California Supreme Court CDCR Guns LASD LGBTQ

Holder’s Reforms for California, Moving Female Inmates Far Away from Their Families, Hunger Strike, Prop 8, and the LASD’s Missing M-16

CALIFORNIA NEEDS TO TAKE CUES FROM AG ERIC HOLDER’S REFORMS

In an Op-Ed for the Sacramento Bee, president of the Rosenberg Foundation Timothy P. Silard applauds Attorney General Eric Holder’s reform package announced Monday, and calls on California to follow Holder’s lead with some badly-needed reforms on the state-level. Here are some clips:

We can no longer turn a blind eye to the damage being done to our communities by an out-of-control criminal justice system, nor can we ignore any longer the pervasive racial bias that threatens the very legitimacy of the system itself. Holder laid out a set of promising reforms at the federal level. They include doing away with draconian mandatory minimum sentences for low-level, nonviolent drug crimes; increasing the use of diversion programs that can serve as effective alternatives to incarceration; and assisting victims and empowering survivors of crime.

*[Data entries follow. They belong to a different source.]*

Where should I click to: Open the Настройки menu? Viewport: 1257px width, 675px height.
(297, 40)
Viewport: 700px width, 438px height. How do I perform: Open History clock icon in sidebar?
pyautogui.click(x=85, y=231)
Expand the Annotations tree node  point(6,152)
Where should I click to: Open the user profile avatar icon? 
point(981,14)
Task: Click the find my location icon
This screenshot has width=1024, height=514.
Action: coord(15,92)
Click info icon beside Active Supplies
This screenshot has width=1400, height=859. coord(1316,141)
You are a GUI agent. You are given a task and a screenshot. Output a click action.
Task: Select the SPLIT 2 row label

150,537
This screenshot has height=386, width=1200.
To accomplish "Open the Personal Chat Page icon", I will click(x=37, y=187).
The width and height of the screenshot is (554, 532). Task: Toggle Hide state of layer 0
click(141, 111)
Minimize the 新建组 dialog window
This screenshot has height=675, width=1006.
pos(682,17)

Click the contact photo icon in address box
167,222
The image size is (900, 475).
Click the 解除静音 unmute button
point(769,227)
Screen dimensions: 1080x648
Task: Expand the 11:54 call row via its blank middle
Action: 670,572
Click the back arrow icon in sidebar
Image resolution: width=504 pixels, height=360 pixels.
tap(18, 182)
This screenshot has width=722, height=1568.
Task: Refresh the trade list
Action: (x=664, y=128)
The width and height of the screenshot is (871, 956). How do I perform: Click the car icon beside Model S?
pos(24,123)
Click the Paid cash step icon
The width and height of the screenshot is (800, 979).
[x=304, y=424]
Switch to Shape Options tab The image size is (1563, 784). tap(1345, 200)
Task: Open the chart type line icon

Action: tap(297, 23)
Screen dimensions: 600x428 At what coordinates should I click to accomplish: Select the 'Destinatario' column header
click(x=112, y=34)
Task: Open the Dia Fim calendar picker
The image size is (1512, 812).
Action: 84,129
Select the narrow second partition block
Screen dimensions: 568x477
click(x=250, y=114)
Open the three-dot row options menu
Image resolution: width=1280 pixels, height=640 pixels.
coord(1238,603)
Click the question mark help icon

While such federal reforms are long overdue, we know that fundamental changes are even more sorely needed at the state and local levels. California in particular is ground zero on this issue, and the state was conspicuously absent from the list of states that the attorney general lauded as models. Other states are pioneering a shift away from an “incarceration only” approach and toward evidence-based programs and services that are designed to reduce re-offending – all while improving public safety and saving precious taxpayer dollars.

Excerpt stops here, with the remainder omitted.